İşiniz, yaşınız ve makamınız ne olursa olsun, sarıldığınız dalınız kırılıp gidiyor kollarınızdan.
Babanın veya annenin yokluğuna dair duyduğum 1 örneği, aklımda kaldığı kadar menkıbe
tadında vereyim, hayat boyu gönlünüzde yer etsin.
Annesi ölmüş, teyzesinin yanına yerleşmiş küçük çocuk anlatıyor yıllar sonra.
Annem öldüğünde inanamamış, onun geri geleceğine kendimi inandırmıştım. Bu arada
teyzem bana bakmaya başlamıştı.
Günler geçiyor ama annem gelmiyordu. Ben ise yeni evime alışmaya çalışıyordum.
Sabahları hep birlikte kahvaltı yapardık. Teyzem kızarttığı patateslerden kuzenlerimin
tabağına benim tabağıma koydu, onlar yediler, tabaklarına bir miktar daha istediler ve
aldılar. Benim tabağım da bitmişti. Ama bir türlü ben de istiyorum diyemedim.
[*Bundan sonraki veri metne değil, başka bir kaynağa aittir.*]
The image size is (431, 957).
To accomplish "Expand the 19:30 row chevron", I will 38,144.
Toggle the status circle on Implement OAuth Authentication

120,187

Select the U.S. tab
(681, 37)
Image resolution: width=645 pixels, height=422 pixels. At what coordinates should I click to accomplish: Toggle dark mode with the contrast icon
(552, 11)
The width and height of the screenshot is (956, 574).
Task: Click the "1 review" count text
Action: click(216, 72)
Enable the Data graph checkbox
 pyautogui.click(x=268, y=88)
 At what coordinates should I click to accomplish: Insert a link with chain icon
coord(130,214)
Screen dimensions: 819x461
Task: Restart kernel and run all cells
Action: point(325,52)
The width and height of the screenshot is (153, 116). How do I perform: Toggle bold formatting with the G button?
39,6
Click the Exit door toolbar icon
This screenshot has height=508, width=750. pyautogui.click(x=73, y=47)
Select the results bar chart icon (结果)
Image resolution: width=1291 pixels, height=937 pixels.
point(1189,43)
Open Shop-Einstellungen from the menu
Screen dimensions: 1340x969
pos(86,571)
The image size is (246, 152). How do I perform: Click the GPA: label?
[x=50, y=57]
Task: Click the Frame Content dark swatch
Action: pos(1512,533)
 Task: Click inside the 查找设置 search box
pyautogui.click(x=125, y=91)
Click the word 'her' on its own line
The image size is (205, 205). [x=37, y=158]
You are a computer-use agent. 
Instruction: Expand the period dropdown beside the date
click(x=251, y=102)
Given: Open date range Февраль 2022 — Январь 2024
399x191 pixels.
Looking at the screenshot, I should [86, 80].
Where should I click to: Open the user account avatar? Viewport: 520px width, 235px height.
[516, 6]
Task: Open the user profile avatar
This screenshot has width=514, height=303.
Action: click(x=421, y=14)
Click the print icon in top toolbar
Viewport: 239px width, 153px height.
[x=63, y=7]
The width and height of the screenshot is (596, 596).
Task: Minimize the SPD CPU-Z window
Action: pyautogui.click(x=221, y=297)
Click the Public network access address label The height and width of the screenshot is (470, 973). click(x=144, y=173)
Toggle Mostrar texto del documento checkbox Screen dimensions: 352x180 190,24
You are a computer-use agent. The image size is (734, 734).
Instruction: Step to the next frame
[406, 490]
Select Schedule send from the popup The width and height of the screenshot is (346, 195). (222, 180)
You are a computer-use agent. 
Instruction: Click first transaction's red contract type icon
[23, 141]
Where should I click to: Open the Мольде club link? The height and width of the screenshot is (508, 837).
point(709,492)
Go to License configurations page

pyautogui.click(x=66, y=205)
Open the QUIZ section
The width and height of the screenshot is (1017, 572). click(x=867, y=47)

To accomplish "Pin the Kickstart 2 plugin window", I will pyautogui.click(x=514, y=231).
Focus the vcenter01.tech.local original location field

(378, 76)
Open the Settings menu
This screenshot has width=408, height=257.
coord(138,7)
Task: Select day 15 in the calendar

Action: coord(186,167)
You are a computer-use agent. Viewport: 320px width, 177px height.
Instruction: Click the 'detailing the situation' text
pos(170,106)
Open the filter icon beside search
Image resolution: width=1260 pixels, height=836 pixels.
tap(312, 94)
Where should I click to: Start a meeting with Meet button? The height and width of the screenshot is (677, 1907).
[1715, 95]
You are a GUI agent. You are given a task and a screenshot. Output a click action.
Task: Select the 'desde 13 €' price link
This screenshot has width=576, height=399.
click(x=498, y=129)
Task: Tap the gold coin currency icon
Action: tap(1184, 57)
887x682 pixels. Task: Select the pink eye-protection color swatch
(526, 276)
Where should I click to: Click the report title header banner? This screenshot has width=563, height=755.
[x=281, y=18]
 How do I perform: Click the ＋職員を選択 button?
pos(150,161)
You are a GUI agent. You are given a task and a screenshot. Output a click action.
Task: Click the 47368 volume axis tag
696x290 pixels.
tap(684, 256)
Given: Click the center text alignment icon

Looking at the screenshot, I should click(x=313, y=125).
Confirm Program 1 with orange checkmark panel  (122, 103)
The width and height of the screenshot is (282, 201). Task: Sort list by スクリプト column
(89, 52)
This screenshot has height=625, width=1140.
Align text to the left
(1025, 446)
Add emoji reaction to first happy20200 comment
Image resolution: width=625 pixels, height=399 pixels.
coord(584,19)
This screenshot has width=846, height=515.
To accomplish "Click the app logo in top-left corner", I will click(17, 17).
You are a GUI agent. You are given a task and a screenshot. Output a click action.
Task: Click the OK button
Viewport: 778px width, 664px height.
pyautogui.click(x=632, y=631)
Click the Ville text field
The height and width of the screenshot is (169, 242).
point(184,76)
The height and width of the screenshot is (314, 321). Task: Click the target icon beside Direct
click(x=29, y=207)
Boğazım
düğümlendi bir türlü isteyemedim, gittim hıçkıra hıçkıra ağladım. İşte o gün, annemin
öldüğünü anladım.
İnsanın en kolay ve hesapsızca istediği kişiler idi anne ve baba. Onlar gidince ne kadar da
yalnız kalıyor insan. Karşılık beklemeden, ne olursa olsun, ne yaparsan yap, onlar hep
istediğin bir makam değil mi?
Rahmetli babam da benim için bir dağ idi. Vefat ettiğinde, çoluk çocuk sahibi kocaman bir
adam olduğum halde, kendimi çok çaresiz ve zavallı hissetmiştim. Beni hiç yargılamadan
seven birini kaybetmiştim. Varlık sebebim artık Mevlaya dönmüştü. Rabbimin yüceliğini ve
gerçek merhamet sahibi olduğunu yeniden ve bir kez daha anlamıştım.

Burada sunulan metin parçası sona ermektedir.